We will first focus on alpha (intra-sample diversity) and return to beta diversities later again. For the alpha diversity indices, we check whether there are significant differences across groups. We do so using diversity alpha-group significance. You can do this for any of the indices computed.
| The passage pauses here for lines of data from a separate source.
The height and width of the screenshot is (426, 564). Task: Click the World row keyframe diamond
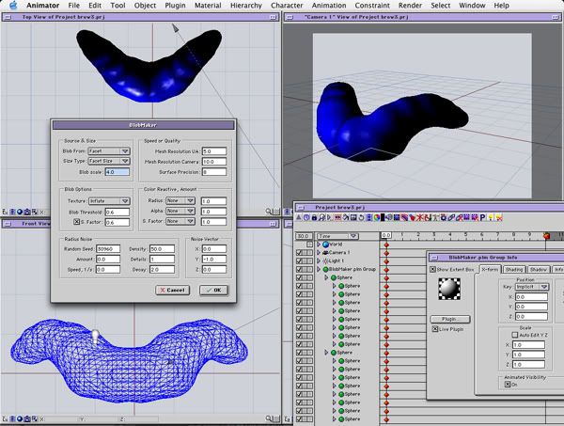(x=385, y=244)
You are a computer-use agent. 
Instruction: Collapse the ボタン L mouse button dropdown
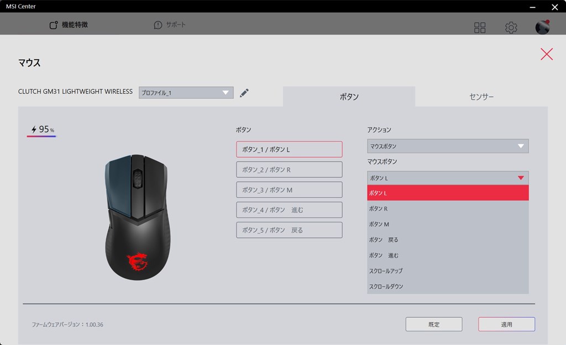click(x=448, y=178)
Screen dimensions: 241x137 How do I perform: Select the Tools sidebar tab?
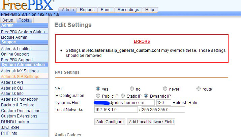(24, 20)
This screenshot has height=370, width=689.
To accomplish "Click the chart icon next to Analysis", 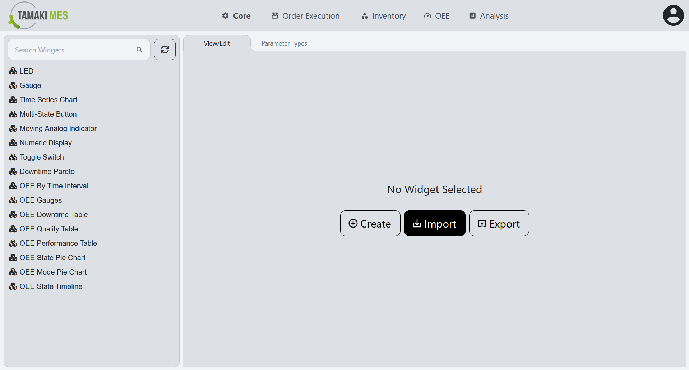I will [472, 15].
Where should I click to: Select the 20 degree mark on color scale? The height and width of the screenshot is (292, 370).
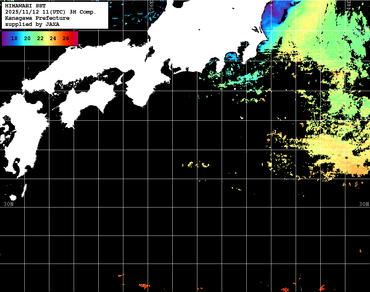27,38
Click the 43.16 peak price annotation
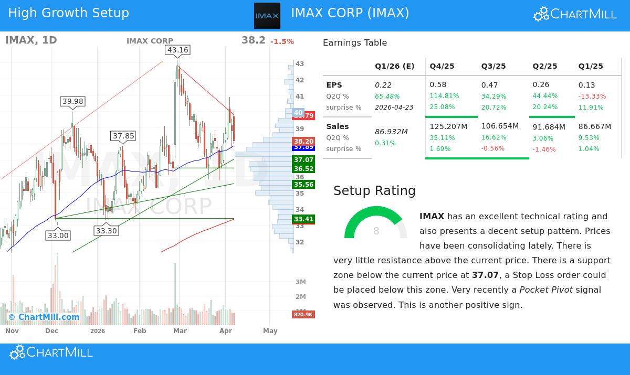 [177, 50]
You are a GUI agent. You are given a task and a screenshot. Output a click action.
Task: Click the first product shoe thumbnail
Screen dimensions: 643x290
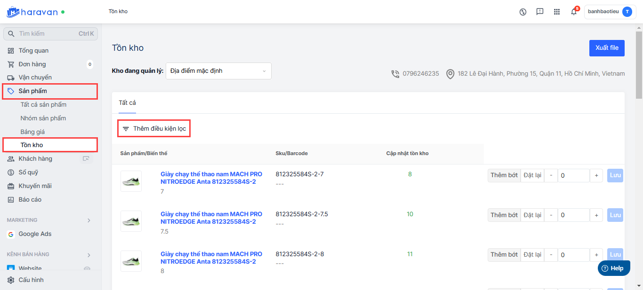[131, 181]
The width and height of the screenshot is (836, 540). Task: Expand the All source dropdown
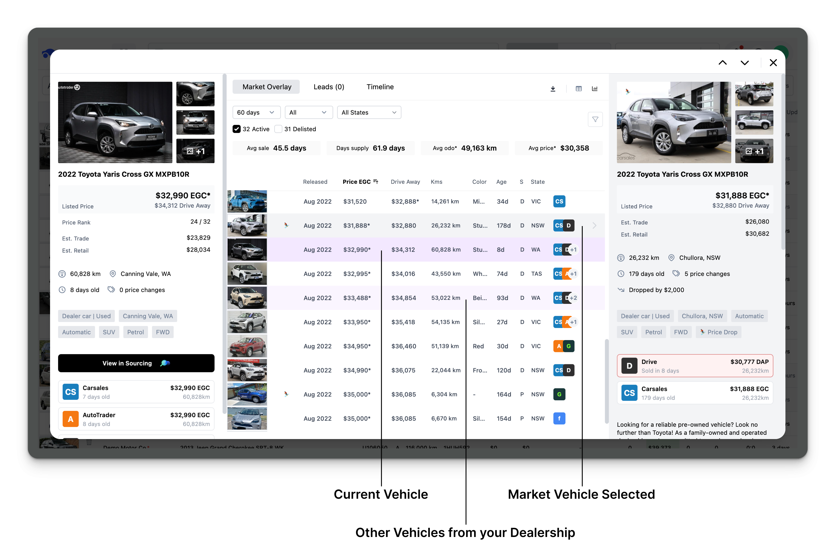(308, 113)
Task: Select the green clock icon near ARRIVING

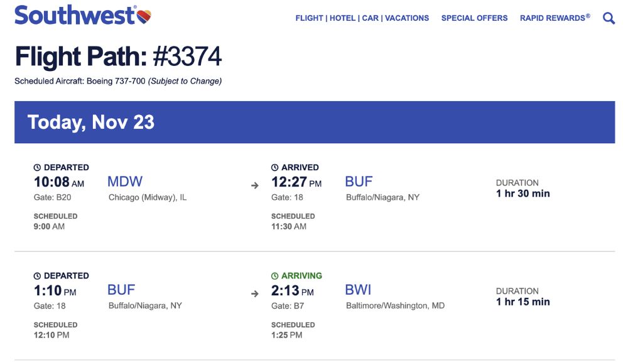Action: (x=276, y=275)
Run the following command to test statistically significant differences for the “observed features” index:

In [None]:
! qiime diversity alpha-group-significance \
    --i-alpha-diversity diversity-core-metrics-phylogenetic/observed_features_vector.qza \
    --m-metadata-file metadata.tsv \
    --o-visualization alpha-group-sig-obs-feats.qzv

Question(s):

1. Explore the alpha diversity indices, and test statistical significance for these. In pairs, discuss the patterns observed. Which “groups” of samples have higher intra-sample diversity? Which groups have lower intra-sample diversity? What could be potential explanations?
2. Are the alpha diversity patterns congruent with the taxonomic composition observed in the barplots?
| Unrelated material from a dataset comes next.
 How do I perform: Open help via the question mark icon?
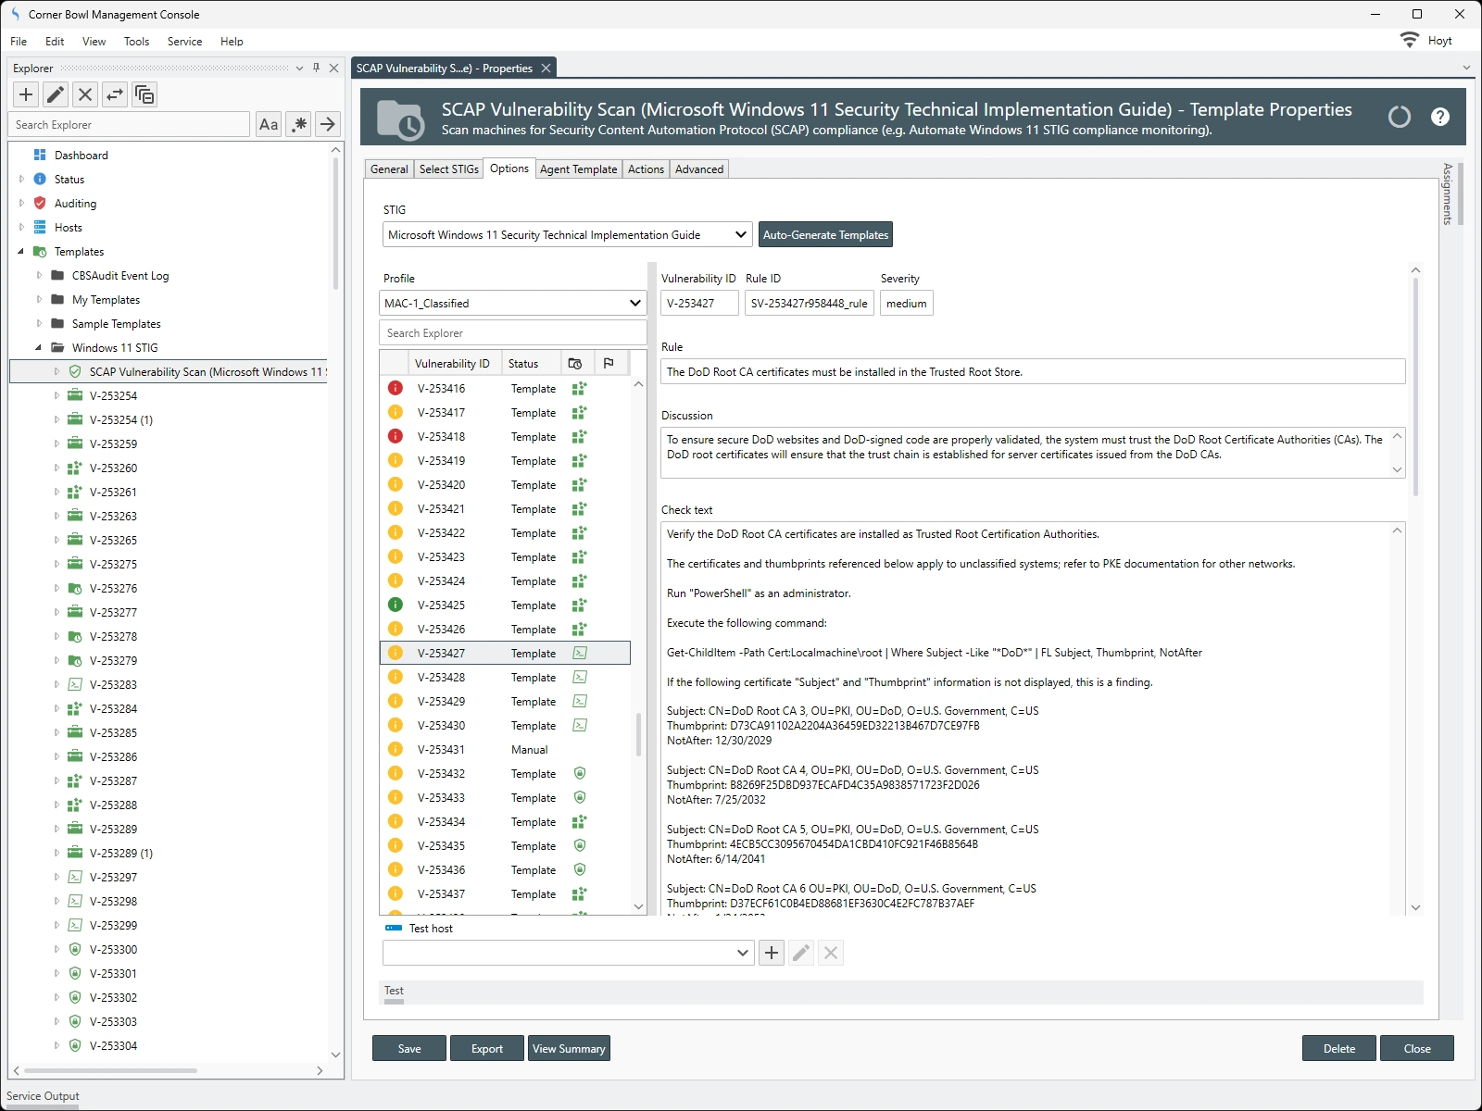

For turbo learners Now run the previous command specifying different sampling depths (remember to save the output file under a different name).

BETA DIVERSITY AND SIGNIFICANCE¶

We now focus on beta diversity (inter-sample diversity). To test significance we use diversity beta-group significance. We will do so for the Bray Curtis distance matrix.

In [None]:
! qiime diversity beta-group-significance \
    --i-distance-matrix diversity-core-metrics-phylogenetic/bray_curtis_distance_matrix.qza \
    --m-metadata-file metadata.tsv \
    --m-metadata-column type \
    --o-visualization diversity-core-metrics-phylogenetic/braycurtis-type-significance.qzv \
    --p-pairwise

Question(s):

1. Explore the different distance metrics and the corresponding PCoA plots generated. What are the similarities and differences?
2. Now focus on the weighted and the unweighted unifrac distance matrices. Are there significant differences across the groups with these distance matrices?